Daedal uses Virtus to perform data-type coercions. Invalid query parameters are surfaced at runtime, making debugging much easier. The previous example in Daedal would raise an error:

match_all_query = Daedal::Queries::MatchAllQuery.new

constant_score_query = Daedal::Queries::ConstantScoreQuery.new(boost: 'foo', query: match_all_query)
# Virtus::CoercionError: Failed to coerce "foo" into Float

Similarly, trying to add non-queries to an aggregate query like the bool or dis max queries will result in an error:

dis_max_query = Daedal::Queries::DisMaxQuery.new

dis_max_query.queries << :foo
# Virtus::CoercionError: Failed to coerce :foo into "Daedal::Queries::Query"

Creating custom queries

Currently, I've only made it through a fraction of the entire Query DSL, but will be adding more as time goes by. If there's a component of the query DSL that you need that isn't implemented yet, it's easy to define it yourself within your project (or, feel free to contribute to Daedal!).

Creating custom filters or queries tailored specifically to your use case is also pretty straightforward. Here are some guidelines:

  • Make your class inherit from Daedal::Queries::Query or Daedal::Filters::Filter
  • Define the parameters for your query using Virtus attributes (note: strict coercion is being used)
  • Define the #to_hash method

Example of a custom query:

class PlayQuery < Daedal::Queries::Query

  # define the parameters that you want in your query
  # if the field is optional, make sure to set required to false
  attribute :author, String
  attribute :title, String

  attribute :characters, Array[String], required: false

  def construct_query
    author_query = Daedal::Queries::MatchQuery.new(field: 'author', query: author)
    title_query = Daedal::Queries::MatchQuery.new(field: 'title', query: title)

    full_query = Daedal::Queries::BoolQuery.new(must: [author_query], should: [title_query])
    characters.each do |character|
      full_query.should << Daedal::Queries::MatchQuery.new(field: 'characters', query: character)
    end

    full_query
  end

  # define the to_hash method to convert for use in ElasticSearch
  def to_hash
    construct_query.to_hash
  end
end

play_query = PlayQuery.new(author: 'Beckett', title: 'Waiting for Godot', characters: ['Estragon', 'Vladimir'])
puts play_query.to_json # => {"bool":{"should":[{"match":{"title":{"query":"Waiting for Godot"}}},{"match":{"characters":{"query":"Estragon"}}},{"match":{"characters":{"query":"Vladimir"}}}],"must":[{"match":{"author":{"query":"Beckett"}}}],"must_not":[]}}

Contributing

The ElasticSearch Query DSL is pretty big and includes a ton of nuance.

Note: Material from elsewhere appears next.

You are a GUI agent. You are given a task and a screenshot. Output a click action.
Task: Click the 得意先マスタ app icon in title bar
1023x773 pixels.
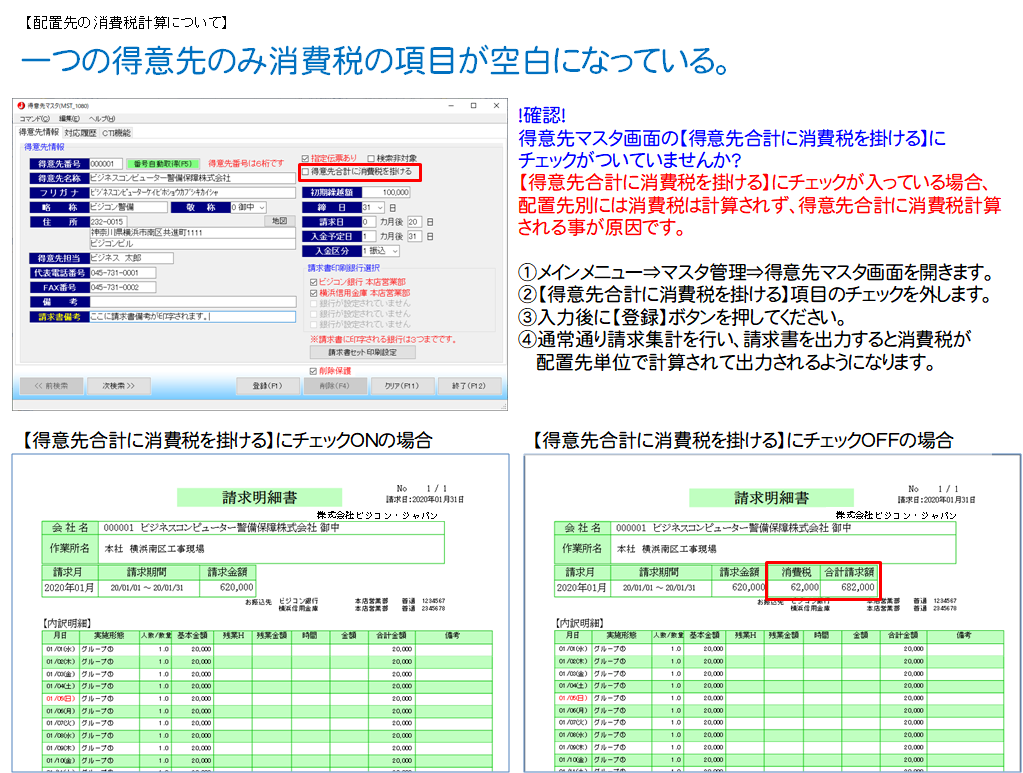click(x=21, y=105)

I'm starting with the most basic parts of the DSL (and the parts I use for work), so if you want to help out with the project to meet your needs please feel free to contribute! I just ask that you:

  • Fork the project
  • Make your changes or additions
  • Add tests! My goal is to keep Daedal a thoroughly tested project
  • Send me a pull request

Feedback or suggestions are also always welcome!

License

The MIT License (MIT)

Copyright (c) 2013 Christopher Schuch

Permission is hereby granted, free of charge, to any person obtaining a copy of this software and associated documentation files (the "Software"), to deal in the Software without restriction, including without limitation the rights to use, copy, modify, merge, publish, distribute, sublicense, and/or sell copies of the Software, and to permit persons to whom the Software is furnished to do so, subject to the following conditions:

The above copyright notice and this permission notice shall be included in all copies or substantial portions of the Software.

THE SOFTWARE IS PROVIDED "AS IS", WITHOUT WARRANTY OF ANY KIND, EXPRESS OR IMPLIED, INCLUDING BUT NOT LIMITED TO THE WARRANTIES OF MERCHANTABILITY, FITNESS FOR A PARTICULAR PURPOSE AND NONINFRINGEMENT. IN NO EVENT SHALL THE AUTHORS OR COPYRIGHT HOLDERS BE LIABLE FOR ANY CLAIM, DAMAGES OR OTHER LIABILITY, WHETHER IN AN ACTION OF CONTRACT, TORT OR OTHERWISE, ARISING FROM, OUT OF OR IN CONNECTION WITH THE SOFTWARE OR THE USE OR OTHER DEALINGS IN THE SOFTWARE.